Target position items
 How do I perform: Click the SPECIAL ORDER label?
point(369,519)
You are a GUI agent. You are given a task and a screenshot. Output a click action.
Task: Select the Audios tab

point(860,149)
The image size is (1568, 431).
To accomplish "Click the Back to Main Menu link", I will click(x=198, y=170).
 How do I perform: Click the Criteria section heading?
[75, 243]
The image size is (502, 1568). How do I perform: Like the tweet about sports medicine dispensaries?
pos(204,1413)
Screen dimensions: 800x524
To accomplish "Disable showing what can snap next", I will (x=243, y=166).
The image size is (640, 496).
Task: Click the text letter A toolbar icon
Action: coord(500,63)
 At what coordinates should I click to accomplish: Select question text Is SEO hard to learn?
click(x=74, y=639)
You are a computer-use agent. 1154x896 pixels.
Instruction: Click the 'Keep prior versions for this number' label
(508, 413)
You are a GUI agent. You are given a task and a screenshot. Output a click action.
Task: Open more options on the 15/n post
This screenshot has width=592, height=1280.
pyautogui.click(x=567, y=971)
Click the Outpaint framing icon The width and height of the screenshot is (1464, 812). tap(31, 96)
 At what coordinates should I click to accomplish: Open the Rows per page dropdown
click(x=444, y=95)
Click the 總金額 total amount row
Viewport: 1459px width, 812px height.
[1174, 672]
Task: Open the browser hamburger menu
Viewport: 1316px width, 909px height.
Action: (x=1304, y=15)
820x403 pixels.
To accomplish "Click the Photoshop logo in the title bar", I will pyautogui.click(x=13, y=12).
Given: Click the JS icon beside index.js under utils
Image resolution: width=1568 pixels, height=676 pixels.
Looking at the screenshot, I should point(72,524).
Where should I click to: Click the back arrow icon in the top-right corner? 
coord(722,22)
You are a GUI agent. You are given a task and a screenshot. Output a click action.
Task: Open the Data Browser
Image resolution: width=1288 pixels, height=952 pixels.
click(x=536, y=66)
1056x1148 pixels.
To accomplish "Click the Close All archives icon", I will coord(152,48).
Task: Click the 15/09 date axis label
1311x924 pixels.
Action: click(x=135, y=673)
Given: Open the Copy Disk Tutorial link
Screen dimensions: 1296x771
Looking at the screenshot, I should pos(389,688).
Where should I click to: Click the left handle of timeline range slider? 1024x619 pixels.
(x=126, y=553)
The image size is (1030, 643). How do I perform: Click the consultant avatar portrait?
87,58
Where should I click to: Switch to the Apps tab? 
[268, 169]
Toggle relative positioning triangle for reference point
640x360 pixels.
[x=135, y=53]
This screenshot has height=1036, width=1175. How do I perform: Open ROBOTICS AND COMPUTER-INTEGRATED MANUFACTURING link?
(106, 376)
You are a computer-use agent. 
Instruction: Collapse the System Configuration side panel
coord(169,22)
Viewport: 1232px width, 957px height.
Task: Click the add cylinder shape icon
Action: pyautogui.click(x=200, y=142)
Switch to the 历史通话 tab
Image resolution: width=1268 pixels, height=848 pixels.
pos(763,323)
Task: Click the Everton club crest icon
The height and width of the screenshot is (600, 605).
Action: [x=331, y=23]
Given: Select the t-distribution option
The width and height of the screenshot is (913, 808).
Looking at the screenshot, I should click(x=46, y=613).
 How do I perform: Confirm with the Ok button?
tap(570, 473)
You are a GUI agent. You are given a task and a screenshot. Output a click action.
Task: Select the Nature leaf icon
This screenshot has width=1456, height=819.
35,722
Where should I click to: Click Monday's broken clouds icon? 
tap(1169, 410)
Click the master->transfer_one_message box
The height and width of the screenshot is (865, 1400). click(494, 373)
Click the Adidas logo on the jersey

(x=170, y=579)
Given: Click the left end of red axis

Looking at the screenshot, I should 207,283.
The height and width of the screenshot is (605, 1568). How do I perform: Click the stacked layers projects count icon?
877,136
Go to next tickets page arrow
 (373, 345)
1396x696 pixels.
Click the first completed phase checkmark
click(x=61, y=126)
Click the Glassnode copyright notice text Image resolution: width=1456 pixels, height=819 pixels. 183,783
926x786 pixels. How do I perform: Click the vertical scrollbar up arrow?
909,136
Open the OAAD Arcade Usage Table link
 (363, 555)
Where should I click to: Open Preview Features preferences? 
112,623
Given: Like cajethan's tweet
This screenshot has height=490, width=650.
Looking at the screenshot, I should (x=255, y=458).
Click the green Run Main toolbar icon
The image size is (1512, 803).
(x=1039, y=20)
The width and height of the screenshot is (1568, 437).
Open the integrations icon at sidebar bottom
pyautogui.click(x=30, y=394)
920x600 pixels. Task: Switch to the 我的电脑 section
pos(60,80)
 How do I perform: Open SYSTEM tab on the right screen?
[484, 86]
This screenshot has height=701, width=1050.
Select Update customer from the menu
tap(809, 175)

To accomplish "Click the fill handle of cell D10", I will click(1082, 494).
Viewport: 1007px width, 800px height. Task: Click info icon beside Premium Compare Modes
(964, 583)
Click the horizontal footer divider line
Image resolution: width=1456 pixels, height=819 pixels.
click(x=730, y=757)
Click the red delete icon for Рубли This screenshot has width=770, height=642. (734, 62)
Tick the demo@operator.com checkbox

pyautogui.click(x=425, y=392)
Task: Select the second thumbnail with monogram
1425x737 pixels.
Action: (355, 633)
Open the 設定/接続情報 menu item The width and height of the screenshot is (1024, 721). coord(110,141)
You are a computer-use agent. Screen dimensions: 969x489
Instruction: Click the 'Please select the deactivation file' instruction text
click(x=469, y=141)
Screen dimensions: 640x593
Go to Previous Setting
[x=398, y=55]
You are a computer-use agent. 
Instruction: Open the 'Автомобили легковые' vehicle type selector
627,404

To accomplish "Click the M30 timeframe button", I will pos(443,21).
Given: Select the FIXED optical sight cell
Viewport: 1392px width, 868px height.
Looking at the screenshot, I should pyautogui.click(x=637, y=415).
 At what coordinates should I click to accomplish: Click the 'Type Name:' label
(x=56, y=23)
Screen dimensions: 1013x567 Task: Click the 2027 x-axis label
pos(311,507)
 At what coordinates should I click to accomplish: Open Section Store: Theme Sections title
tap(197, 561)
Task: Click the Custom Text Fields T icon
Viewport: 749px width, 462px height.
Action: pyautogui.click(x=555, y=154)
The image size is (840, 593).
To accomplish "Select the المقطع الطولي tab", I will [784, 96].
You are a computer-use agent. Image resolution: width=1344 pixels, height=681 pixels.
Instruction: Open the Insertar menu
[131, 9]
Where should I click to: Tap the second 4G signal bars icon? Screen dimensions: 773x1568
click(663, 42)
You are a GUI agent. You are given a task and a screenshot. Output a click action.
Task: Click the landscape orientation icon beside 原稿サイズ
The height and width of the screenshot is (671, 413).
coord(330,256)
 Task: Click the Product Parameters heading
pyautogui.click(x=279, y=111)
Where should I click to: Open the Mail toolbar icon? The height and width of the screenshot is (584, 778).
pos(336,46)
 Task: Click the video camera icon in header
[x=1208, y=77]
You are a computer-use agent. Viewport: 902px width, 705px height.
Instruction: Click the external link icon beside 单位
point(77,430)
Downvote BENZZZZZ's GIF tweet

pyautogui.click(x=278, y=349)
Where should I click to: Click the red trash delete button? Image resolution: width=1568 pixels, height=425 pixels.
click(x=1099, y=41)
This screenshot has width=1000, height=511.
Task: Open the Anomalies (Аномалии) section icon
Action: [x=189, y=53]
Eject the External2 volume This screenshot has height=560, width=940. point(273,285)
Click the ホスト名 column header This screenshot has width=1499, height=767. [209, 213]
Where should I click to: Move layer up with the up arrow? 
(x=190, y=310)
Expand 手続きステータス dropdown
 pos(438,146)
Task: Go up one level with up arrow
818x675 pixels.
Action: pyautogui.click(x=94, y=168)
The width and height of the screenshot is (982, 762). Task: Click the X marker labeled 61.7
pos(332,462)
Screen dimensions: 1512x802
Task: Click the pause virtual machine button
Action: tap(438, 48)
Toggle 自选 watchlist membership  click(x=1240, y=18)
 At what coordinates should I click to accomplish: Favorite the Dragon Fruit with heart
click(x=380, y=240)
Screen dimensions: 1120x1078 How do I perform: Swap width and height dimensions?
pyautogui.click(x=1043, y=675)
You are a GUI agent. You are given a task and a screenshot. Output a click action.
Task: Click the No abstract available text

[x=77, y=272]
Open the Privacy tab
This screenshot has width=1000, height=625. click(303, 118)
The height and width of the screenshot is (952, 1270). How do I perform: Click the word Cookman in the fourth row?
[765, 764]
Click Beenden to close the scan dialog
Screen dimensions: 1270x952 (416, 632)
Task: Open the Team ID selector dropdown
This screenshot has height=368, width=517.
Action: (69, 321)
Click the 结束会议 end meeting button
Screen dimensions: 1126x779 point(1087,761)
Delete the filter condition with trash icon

### What the exercise asks
Extract every line in the items above that contains the string "Toggle".

### Response to this task
Toggle relative positioning triangle for reference point
Toggle 自选 watchlist membership  click(x=1240, y=18)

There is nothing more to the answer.